James M. Banner Jr., who taught at Princeton for many years before creating the National History Center, the History News Service, and the National Humanities Alliance, recently declared that “all history is revisionist history.”  History is certainly an argumentative discipline.  Historians not only write clashing accounts and interpretations of past events and decisions, but vigorously debate the purposes and uses of historical inquiry, the dynamics of social transformation, and the possibility and desirability of historical objectivity.

Just as consensus is the toxic enemy of creativity and innovation, it is also the enemy of historical insight and progress.

History, a discipline that for too many years defined itself narrowly, as the study of politics, statecraft, and warfare from leaders’ vantage point, has certainly broadened its range of subjects, methods, and evidentiary base.  But until extraordinarily recently, history was a regrettably exclusionary discipline that drew a sharp divide between those whose accounts mattered and those whose writings didn’t.

If you want to understand why diverse perspectives matter, you need look no further than at our standard curriculum.  American history looks fundamentally different when we shift perspective and view the past through the lens of African American, Asian American, Latinx, LGBTQ+, and women’s history, and disabilities studies.
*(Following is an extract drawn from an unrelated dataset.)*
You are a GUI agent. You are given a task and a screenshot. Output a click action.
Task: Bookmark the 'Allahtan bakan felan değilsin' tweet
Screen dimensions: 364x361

Or take another example offered by the insightful commentator who writes under the nom de plume Unemployed Northeastern.  Look at the Great Books canon between the fall of the Western Roman Empire and the 16th century, between Aurelius and Plutarch and Erasmus, Machiavelli, Montagne, Rabelais.  Which books are typically assigned?  Certainly Dante and Chaucer and perhaps Anselm and Acquinas.  

But look what’s left out:  “The Golden Age of India, the Golden Age of the Islamic World, the Golden Age of the Maya, the flowering of fiction in China and Japan…. The Shahnameh, The Romance of the Three Kingdoms, The Outlaws of the Marsh, The Conference of the Birds, Vis and Ramin (the explicit inspiration for Tristan and Isolde), the Popol Vuh, The Tale of the Genji, the Tale of the Heike, various retellings of the Ramayana and Mahabharata – all of these are monumental contributions to literature made by non-Europeans during the ‘Dark Ages….’” Those were just a few reading suggestions off the top of Unemployed Northeastern’s head.

It’s unsettling to discover that “there are more things in heaven and earth, Horatio, than are dreamt of in your philosophy.”  

Ars longa, vita brevis.  Understanding takes time, and, alas, life is all too short.  The acquisition of wisdom Is a collective task that requires the inclusion of perspectives previous ignored and voices hitherto unheard.

Steven Mintz is professor of history at the University of Texas at Austin.